WHAT IS NEEDED
Select and copy each line below that contains the string "Task". Case is significant.

Data on element and text locations
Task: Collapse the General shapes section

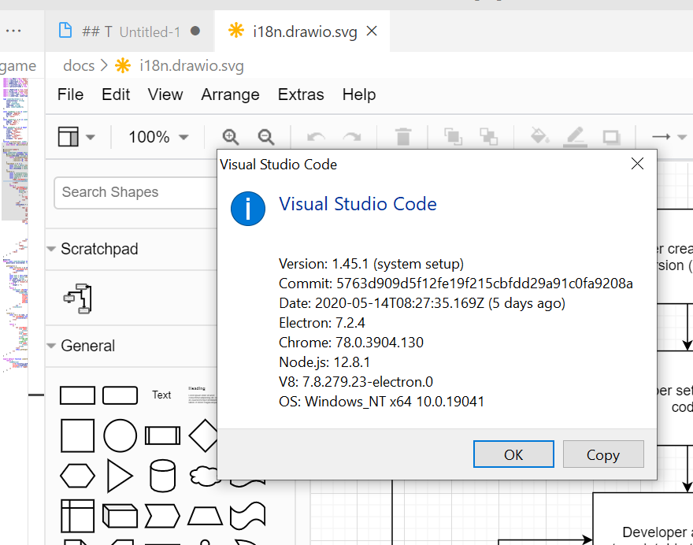Action: pyautogui.click(x=87, y=346)
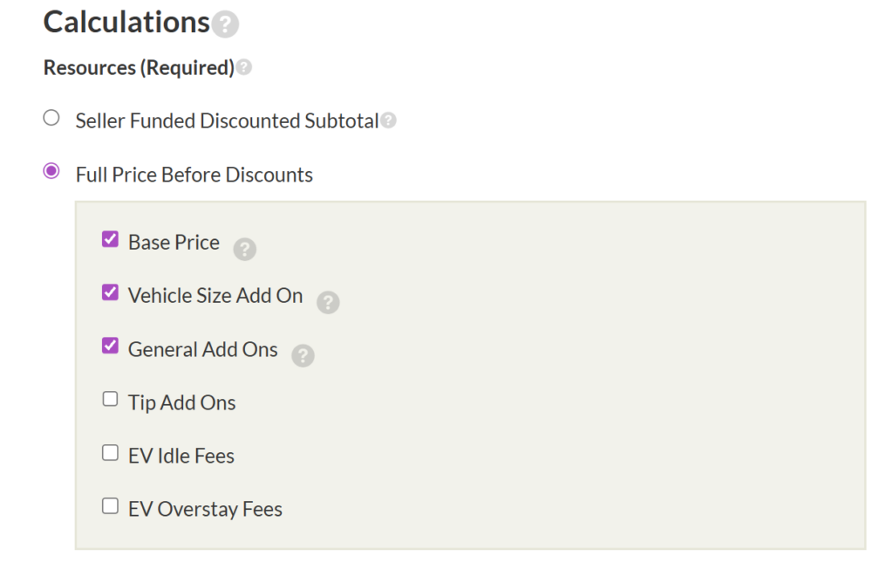This screenshot has height=563, width=893.
Task: Show help for Seller Funded Discounted Subtotal
Action: (388, 120)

THE ANSWER
Task: Collapse the General shapes section
Task: Show help for Seller Funded Discounted Subtotal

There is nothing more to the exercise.